The highest relative risk for endometrial cancer was seen among long-cycle EPT users already after 5 years of use; this is in line with previous data.11, 12, 18 In the present study, the use of sequential EPT for <5 years showed a decreased risk for endometrial cancer, and the use of 5–10 years showed a nonsignificant excess of 11%. There was a significant 38% excess risk after 10 years of use. This is in line with some9, 18, 28, 29 but not with all reports.30–32 Our previous cohort study18 showed a higher risk increase (69%) among sequential EPT users for at least 5 years, but in that study, a very large proportion of cases were diagnosed at higher ages, and they had to have been using EPT for a very long time if they were still using it in 1994 and were hence included in the cohort, i.e., in practice they had been using EPT for much longer than the 5 years.

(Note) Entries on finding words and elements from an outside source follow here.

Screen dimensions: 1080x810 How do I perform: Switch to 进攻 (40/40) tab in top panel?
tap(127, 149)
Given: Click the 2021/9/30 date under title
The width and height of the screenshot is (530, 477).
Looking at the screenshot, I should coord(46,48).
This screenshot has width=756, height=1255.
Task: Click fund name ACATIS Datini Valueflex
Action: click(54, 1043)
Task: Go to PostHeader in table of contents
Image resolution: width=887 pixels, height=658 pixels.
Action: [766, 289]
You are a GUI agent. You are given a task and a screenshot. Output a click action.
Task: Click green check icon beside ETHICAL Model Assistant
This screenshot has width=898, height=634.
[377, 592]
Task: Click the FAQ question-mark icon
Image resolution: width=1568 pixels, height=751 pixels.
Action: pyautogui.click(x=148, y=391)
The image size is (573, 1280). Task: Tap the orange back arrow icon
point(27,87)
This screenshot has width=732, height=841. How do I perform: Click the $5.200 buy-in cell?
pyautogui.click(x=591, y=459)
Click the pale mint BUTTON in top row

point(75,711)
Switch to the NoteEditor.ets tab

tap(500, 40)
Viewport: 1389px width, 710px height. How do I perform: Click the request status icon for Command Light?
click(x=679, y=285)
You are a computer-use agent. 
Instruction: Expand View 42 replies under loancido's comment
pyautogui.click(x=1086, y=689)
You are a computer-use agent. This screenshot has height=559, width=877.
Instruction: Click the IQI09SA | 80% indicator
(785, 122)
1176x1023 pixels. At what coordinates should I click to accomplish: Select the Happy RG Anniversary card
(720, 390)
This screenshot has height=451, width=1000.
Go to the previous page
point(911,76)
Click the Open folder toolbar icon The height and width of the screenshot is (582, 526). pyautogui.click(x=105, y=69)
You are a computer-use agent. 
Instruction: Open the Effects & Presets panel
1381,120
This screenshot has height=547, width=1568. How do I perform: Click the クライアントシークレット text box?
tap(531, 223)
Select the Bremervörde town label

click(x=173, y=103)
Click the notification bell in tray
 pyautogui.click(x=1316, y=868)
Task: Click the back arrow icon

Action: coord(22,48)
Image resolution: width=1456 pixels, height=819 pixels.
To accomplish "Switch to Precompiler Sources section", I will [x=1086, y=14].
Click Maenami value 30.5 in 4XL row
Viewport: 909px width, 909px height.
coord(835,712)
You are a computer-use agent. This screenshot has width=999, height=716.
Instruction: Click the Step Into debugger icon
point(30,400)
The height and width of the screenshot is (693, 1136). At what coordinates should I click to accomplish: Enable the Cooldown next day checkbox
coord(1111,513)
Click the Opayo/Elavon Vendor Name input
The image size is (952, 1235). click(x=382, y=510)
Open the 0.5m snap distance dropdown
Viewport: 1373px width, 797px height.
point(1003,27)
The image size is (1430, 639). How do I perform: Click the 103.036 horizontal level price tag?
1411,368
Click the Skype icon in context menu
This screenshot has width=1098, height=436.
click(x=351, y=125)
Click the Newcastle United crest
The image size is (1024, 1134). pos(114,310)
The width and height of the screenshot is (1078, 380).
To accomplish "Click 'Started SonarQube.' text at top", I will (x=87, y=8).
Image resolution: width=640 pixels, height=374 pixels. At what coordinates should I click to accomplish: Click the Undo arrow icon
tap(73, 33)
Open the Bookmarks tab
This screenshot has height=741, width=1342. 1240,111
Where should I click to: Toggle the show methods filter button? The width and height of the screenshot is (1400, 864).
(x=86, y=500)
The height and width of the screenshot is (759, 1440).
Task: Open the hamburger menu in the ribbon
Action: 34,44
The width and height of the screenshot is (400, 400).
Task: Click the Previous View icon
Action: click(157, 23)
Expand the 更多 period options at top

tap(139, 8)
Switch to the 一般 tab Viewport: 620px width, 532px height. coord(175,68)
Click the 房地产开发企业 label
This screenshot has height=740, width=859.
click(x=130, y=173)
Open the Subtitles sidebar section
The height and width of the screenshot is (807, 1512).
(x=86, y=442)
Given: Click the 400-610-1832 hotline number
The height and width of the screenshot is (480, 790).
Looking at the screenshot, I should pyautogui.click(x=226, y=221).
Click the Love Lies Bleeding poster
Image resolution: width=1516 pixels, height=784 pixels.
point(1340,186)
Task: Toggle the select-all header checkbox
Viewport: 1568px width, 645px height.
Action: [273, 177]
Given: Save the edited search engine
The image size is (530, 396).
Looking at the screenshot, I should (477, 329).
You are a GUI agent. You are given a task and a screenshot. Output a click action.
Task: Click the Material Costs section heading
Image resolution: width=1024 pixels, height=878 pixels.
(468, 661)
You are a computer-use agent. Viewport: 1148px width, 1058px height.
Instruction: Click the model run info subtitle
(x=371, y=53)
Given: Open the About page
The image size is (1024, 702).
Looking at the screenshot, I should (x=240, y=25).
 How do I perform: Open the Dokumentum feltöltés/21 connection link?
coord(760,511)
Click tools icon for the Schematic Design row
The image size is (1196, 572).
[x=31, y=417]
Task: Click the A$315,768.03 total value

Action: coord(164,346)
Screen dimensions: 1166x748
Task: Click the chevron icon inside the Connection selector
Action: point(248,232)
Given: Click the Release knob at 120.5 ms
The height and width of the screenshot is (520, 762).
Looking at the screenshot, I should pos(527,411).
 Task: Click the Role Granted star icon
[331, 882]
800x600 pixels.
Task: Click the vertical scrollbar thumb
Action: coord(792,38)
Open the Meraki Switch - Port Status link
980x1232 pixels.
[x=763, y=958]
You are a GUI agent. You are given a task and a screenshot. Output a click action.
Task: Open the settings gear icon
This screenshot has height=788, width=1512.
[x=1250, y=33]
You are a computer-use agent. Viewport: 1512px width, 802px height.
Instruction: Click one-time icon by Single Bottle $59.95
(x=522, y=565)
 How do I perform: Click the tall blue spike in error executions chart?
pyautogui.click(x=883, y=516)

The Women's Health Initiative Study in the United States,8 a British study6 and other previous studies33 have rather uniformly indicated the protectiveness of continuous EPT against endometrial cancer, but the longest follow-up time so far has been 6 years of use. Our study shows endometrial protection for at least 10 years of use or longer.

Affinity of different progestagens to their own and other steroid receptors vary.34 We could compare the cancer risks related to the most commonly used progestagens, NETA and MPA, in sequential and continuous use. We could not demonstrate any difference between these progestagen in this regard; this novel finding is important for clinicians. Our data on endometrial protection in LNG-UIS confirms many previous suggestions and further show that such an EPT is protective for 10 years. Prevalence of LNG-IUS with estradiol exposure of more than 10 years in the present study is low, and finding that protection is not afforded beyond 10 years is based on few cases. In Finland, the indication and the reimbursement for being a part of postmenopausal EPT is since 1997.

To our knowledge, our study is the first to follow estradiol plus LNG-IUS up to 10 years and over. LNG-IUS was first launched in Finland 1990, then in the United Kingdom 1995 and in the United States in 2000.35 Earlier studies on estradiol plus LNG-IUS have reported high endometrial safety.16, 35–37 In the present study, we encountered only 16 women with estradiol plus LNG-IUS users and endometrial cancer. However, when they were compared to control women with estradiol plus LNG-IUS, the significant protective effect was present for 10 years. It seems that the LNG-IUS has the potential to prevent endometrial cancer.

Information about the endometrial safety of tibolone has been controversial. A British study6 reported an almost two-fold increased risk of endometrial cancer for tibolone users (average use of 3.4 years). Randomized, double-blind trials comparing tibolone (2.5 or 1.25 mg) with continuous EPT for 2–3 years among women with a mean age of 54–59 years14, 15 concluded that tibolone does not induce endometrial hyperplasia or carcinoma. A statistically modest increase was reported in endometrial cancer among elderly (mean age 68 years) osteoporotic women after an average of 3 years of treatment of 1.25 mg of tibolone, and the number of hyperplasia in endometrial polyps was two-fold compared with the placebo group.38 Power of our study was low to evaluate the possible influence of tibolone to endometrial cancer risk, because we had only 19 women with endometrial cancer who had used tibolone for more than 50% of their whole exposure time, and the risk for endometrial cancer was close to unity irrespective of the duration of use.

To sum up, this large case-control study shows that sequential EPT does not significantly increase the endometrial cancer risk until the use exceeds 10 years, but even rather short-term use of long-cycle EPT increases the risk. Both continuous combined EPT and systemic estradiol combined to LNG-IUS are associated with a decreased risk for endometrial cancer in long-term use. The effects of HT regimens on the endometrium should be balanced with information about positive life quality effects, cardiovascular diseases and breast cancer related to the use of hormonal therapy.